NYCJUG/2009-09-08/ArrayHabitsHarmful
We pondered the following lesson from Joey Tuttle:
How Array Habits Can Be Harmful
. from Joey K Tuttle <jkt@qued.com> . to Programming forum <programming@jsoftware.com> . date Tue, Mar 10, 2009 at 2:34 AM . subject [Jprogramming] Habits can be harmful
I had a recent experience that others might find useful. I have some j code in a Linux #! script (jwork) that takes pairs of files in a sendmail queue (header and body files) and puts them together into a usable email object. Long years of habit had me starting with an empty result and doing something like -
result =: result, grind files
inside a for. loop -- and then, after the work was done -
stdout result
By moving the stdout bit inside the for. loop and removing the catenation in the loop, a partial result is catenated to the standard output pipe and the result file is built by adding the results of each iteration in the script. That is, something like
# ls q* | jwork > output
causes output to be built as jwork iterates through the files from the list.
This change caused a speedup of 4 or more times because of the simple elimination of copies of the catenated temporary result variable. This made things work a whole lot more reasonably and take a lot less memory - and has the interesting side effect of generating a perfectly usable partial result if interrupted during operation.

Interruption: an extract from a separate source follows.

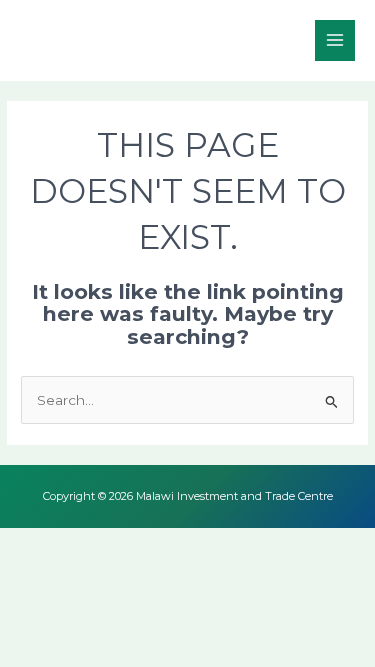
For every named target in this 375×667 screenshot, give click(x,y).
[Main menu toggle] (335, 40)
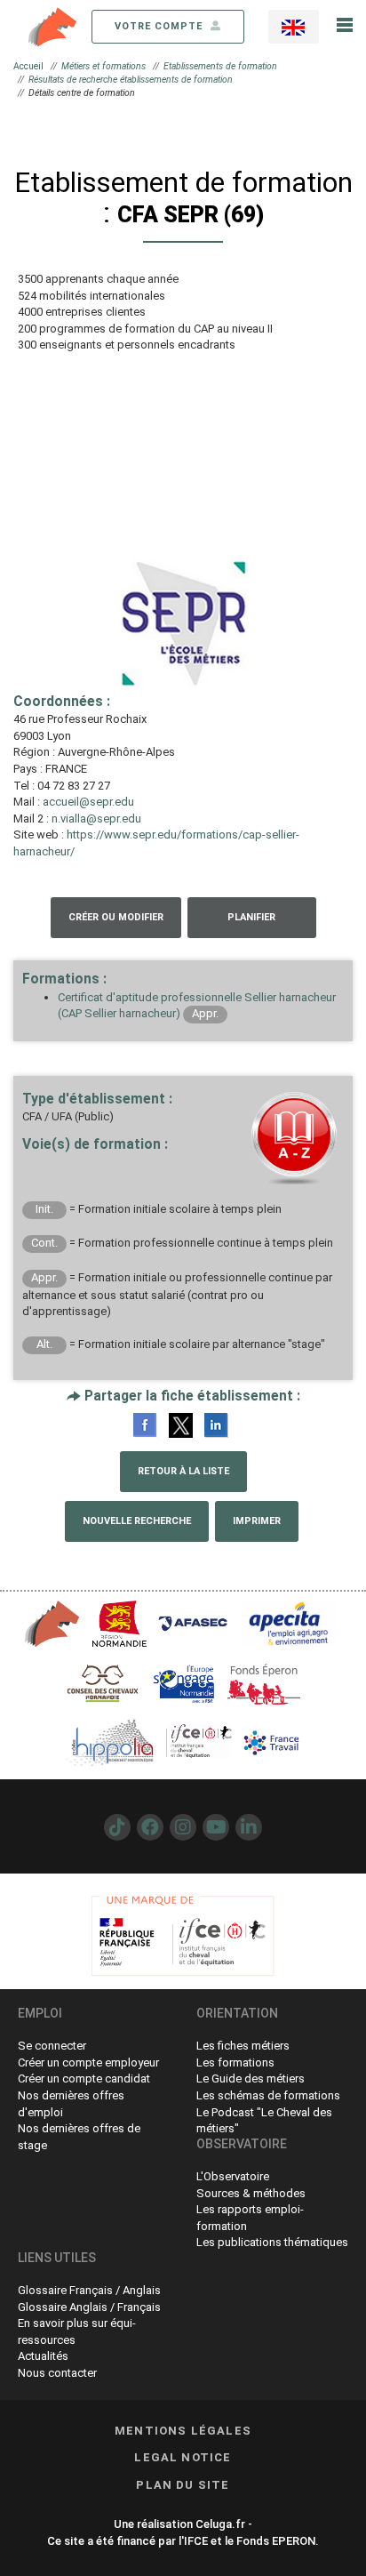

The point of this post is that sometimes what seems like "natural array thinking" is counter productive - maybe others know this instinctively, but it was an eye opener for me.
We discussed the trade-offs of an array-based approach - which often requires us to bring an entire object into memory before we can do anything - versus a streaming approach which brings into memory only a modest part of an object.
Sometimes in J we find that the piece of code we wrote which ran well on a small amount of test data has difficulty working with a realistic amount of actual data. In a case like this, we'll often be forced to wrap our nice, small, elegant piece of code in an unpretty loop in order to process a large amount of data in pieces. It would be nice if there were a general, transparent way to make this transition.